Bisphosphonates play a central role in the management of bone loss due to a range of disorders, including metastatic bone disease, cancer treatment-induced bone loss, and postmenopausal osteoporosis. With potent bisphosphonates, such as zoledronic acid, it may be possible to maintain efficacy with relatively infrequent administration.
Sixty-six patients who were osteopenic at >1 year following curative cancer therapy received a single i.v. 4 mg dose of the bisphosphonate zoledronic acid. Bone mineral density (BMD) was measured using double-beam X-ray absorptiometry scan and the bone resorption marker N-telopeptide of type II collagen was determined using a chemiluminescence ELISA assay.
The single dose of zoledronic acid induced mean increases in bone BMD at the lumbar spine of 3.1%, 5.2%, and 5.3% and at the total hip of 2.7%, 3.5%, and 4.3% after 12, 24, and 36 months of follow-up, respectively (P < 0.001 at all time points). By 36 months, 84% of patients had achieved increase in BMD at the spine and 90% at the hip. The mean percentage decrease in the bone resorption marker N-telopeptide was approximately 58% at 6 weeks and 42%, 33%, and 31% at 12, 24, and 36 months, respectively (P < 0.001).
A single dose of zoledronic acid in patients with low BMD results in a sustained increase in BMD and a corresponding decrease in bone resorption. Very infrequent administration of zoledronic acid may have clinical benefits in terms of convenience, reduced toxicity, improved compliance, and cost.

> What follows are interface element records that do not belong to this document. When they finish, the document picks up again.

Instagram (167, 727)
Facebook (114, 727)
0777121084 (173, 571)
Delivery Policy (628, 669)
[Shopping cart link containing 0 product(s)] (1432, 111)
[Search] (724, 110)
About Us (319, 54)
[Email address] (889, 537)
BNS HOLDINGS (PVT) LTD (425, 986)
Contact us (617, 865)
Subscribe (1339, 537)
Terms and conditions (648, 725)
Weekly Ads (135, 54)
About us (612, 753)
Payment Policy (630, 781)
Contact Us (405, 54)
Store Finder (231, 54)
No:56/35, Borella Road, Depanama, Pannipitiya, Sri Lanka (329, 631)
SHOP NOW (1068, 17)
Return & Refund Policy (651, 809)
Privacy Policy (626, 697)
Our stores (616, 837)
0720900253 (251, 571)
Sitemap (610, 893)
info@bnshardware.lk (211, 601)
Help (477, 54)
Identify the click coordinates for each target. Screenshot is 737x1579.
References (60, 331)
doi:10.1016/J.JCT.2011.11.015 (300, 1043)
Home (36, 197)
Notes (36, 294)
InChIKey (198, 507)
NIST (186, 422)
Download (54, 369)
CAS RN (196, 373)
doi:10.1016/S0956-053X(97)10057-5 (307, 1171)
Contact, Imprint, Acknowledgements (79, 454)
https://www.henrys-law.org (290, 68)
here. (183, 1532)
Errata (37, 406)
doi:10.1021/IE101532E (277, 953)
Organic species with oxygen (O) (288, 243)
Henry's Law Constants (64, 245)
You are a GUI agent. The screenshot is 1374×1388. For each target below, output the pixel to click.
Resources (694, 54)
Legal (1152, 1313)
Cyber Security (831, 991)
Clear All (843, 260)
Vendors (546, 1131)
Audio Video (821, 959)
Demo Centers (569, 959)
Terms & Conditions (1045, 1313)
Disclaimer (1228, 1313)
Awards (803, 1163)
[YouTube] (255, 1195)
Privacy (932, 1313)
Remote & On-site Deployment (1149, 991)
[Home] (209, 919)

双膦酸盐在一系列疾病所致骨质流失的管理中发挥核心作用,这些疾病包括转移性骨病、癌症治疗引起的骨质流失以及绝经后骨质疏松症。使用强效双膦酸盐,如唑来膦酸,可能通过相对不频繁的给药来维持疗效。
66例在根治性癌症治疗1年以上仍存在骨质减少的患者接受了单次静脉注射4mg双膦酸盐唑来膦酸。使用双能X线吸收法扫描测量骨矿物质密度(BMD),并使用化学发光酶联免疫吸附测定法测定骨吸收标志物II型胶原N-端肽。
单次剂量的唑来膦酸在随访12、24和36个月后,分别使腰椎骨密度平均增加3.1%、5.2%和5.3%,全髋骨密度平均增加2.7%、3.5%和4.3%(所有时间点P<0.001)。到36个月时,84%的患者脊柱骨密度增加,90%的患者髋部骨密度增加。骨吸收标志物N-端肽的平均百分比下降在6周时约为58%,在12、24和36个月时分别为42%、33%和31%(P<0.001)。
低骨密度患者单次剂量的唑来膦酸可导致骨密度持续增加以及骨吸收相应减少。非常不频繁地使用唑来膦酸在便利性、降低毒性、提高依从性和成本方面可能具有临床益处。